_RINGKASAN TUGAS_
Ganti setiap "Where should I click to:" dengan "Which point should I click to:" di seluruh catatan berikut, lalu tuliskan kembali catatan itu tanpa perubahan lain.

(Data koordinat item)
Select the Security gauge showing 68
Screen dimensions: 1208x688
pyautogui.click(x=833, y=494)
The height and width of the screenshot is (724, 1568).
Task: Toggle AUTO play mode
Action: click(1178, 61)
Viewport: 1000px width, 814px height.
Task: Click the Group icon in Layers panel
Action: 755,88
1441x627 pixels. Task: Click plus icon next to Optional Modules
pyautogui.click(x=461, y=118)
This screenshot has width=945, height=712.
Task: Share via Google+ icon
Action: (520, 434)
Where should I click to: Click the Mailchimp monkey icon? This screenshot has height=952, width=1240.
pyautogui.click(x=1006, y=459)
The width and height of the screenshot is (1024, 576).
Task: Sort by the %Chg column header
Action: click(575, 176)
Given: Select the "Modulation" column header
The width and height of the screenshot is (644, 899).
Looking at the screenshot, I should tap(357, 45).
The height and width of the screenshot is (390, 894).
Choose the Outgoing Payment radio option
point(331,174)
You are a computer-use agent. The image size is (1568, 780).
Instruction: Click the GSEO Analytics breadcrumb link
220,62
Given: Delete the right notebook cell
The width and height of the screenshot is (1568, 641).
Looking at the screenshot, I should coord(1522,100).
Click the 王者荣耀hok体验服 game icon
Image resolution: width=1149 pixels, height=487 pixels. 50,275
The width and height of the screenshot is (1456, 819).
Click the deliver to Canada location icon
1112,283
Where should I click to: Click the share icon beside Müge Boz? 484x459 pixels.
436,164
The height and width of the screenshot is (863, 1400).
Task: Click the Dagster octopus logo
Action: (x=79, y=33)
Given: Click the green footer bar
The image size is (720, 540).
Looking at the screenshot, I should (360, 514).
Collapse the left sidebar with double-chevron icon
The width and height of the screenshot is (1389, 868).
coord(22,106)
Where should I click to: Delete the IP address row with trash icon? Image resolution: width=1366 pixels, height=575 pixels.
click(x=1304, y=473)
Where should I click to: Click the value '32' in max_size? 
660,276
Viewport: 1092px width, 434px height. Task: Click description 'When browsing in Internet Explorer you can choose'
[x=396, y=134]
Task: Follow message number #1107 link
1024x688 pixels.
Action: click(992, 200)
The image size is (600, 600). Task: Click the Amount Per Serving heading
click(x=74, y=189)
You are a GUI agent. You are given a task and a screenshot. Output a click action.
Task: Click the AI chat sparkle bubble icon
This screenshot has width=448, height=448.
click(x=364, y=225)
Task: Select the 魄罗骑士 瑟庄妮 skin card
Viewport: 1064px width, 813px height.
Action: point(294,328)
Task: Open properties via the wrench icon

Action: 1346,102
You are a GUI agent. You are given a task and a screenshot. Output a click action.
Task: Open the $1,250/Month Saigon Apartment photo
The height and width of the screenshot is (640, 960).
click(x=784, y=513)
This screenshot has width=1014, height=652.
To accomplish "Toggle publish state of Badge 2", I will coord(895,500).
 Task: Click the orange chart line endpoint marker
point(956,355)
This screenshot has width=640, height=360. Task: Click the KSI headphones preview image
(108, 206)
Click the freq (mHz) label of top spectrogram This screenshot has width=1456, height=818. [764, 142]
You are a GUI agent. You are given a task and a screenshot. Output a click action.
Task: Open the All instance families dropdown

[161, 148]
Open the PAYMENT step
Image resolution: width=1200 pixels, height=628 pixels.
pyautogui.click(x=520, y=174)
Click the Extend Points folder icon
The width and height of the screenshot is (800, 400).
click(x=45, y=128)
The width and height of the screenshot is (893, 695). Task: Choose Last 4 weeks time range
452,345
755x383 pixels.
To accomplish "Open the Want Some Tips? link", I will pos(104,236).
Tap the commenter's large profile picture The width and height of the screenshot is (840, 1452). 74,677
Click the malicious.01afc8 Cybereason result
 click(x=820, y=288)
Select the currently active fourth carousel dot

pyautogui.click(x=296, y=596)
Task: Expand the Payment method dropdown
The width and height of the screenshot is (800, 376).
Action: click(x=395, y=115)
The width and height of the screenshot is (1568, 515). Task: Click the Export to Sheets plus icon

_JAWABAN LENGKAP_
Select the Security gauge showing 68
Screen dimensions: 1208x688
pyautogui.click(x=833, y=494)
The height and width of the screenshot is (724, 1568).
Task: Toggle AUTO play mode
Action: click(1178, 61)
Viewport: 1000px width, 814px height.
Task: Click the Group icon in Layers panel
Action: 755,88
1441x627 pixels. Task: Click plus icon next to Optional Modules
pyautogui.click(x=461, y=118)
This screenshot has width=945, height=712.
Task: Share via Google+ icon
Action: (520, 434)
Which point should I click to: Click the Mailchimp monkey icon? This screenshot has height=952, width=1240.
pyautogui.click(x=1006, y=459)
The width and height of the screenshot is (1024, 576).
Task: Sort by the %Chg column header
Action: click(575, 176)
Given: Select the "Modulation" column header
The width and height of the screenshot is (644, 899).
Looking at the screenshot, I should tap(357, 45).
The height and width of the screenshot is (390, 894).
Choose the Outgoing Payment radio option
point(331,174)
You are a computer-use agent. The image size is (1568, 780).
Instruction: Click the GSEO Analytics breadcrumb link
220,62
Given: Delete the right notebook cell
The width and height of the screenshot is (1568, 641).
Looking at the screenshot, I should coord(1522,100).
Click the 王者荣耀hok体验服 game icon
Image resolution: width=1149 pixels, height=487 pixels. 50,275
The width and height of the screenshot is (1456, 819).
Click the deliver to Canada location icon
1112,283
Which point should I click to: Click the share icon beside Müge Boz? 484x459 pixels.
436,164
The height and width of the screenshot is (863, 1400).
Task: Click the Dagster octopus logo
Action: (x=79, y=33)
Given: Click the green footer bar
The image size is (720, 540).
Looking at the screenshot, I should (360, 514).
Collapse the left sidebar with double-chevron icon
The width and height of the screenshot is (1389, 868).
coord(22,106)
Which point should I click to: Delete the IP address row with trash icon? Image resolution: width=1366 pixels, height=575 pixels.
click(x=1304, y=473)
Which point should I click to: Click the value '32' in max_size? 
660,276
Viewport: 1092px width, 434px height. Task: Click description 'When browsing in Internet Explorer you can choose'
[x=396, y=134]
Task: Follow message number #1107 link
1024x688 pixels.
Action: click(992, 200)
The image size is (600, 600). Task: Click the Amount Per Serving heading
click(x=74, y=189)
You are a GUI agent. You are given a task and a screenshot. Output a click action.
Task: Click the AI chat sparkle bubble icon
This screenshot has width=448, height=448.
click(x=364, y=225)
Task: Select the 魄罗骑士 瑟庄妮 skin card
Viewport: 1064px width, 813px height.
Action: point(294,328)
Task: Open properties via the wrench icon

Action: 1346,102
You are a GUI agent. You are given a task and a screenshot. Output a click action.
Task: Open the $1,250/Month Saigon Apartment photo
The height and width of the screenshot is (640, 960).
click(x=784, y=513)
This screenshot has width=1014, height=652.
To accomplish "Toggle publish state of Badge 2", I will coord(895,500).
 Task: Click the orange chart line endpoint marker
point(956,355)
This screenshot has width=640, height=360. Task: Click the KSI headphones preview image
(108, 206)
Click the freq (mHz) label of top spectrogram This screenshot has width=1456, height=818. [764, 142]
You are a GUI agent. You are given a task and a screenshot. Output a click action.
Task: Open the All instance families dropdown

[161, 148]
Open the PAYMENT step
Image resolution: width=1200 pixels, height=628 pixels.
pyautogui.click(x=520, y=174)
Click the Extend Points folder icon
The width and height of the screenshot is (800, 400).
click(x=45, y=128)
The width and height of the screenshot is (893, 695). Task: Choose Last 4 weeks time range
452,345
755x383 pixels.
To accomplish "Open the Want Some Tips? link", I will pos(104,236).
Tap the commenter's large profile picture The width and height of the screenshot is (840, 1452). 74,677
Click the malicious.01afc8 Cybereason result
 click(x=820, y=288)
Select the currently active fourth carousel dot

pyautogui.click(x=296, y=596)
Task: Expand the Payment method dropdown
The width and height of the screenshot is (800, 376).
Action: click(x=395, y=115)
The width and height of the screenshot is (1568, 515). Task: Click the Export to Sheets plus icon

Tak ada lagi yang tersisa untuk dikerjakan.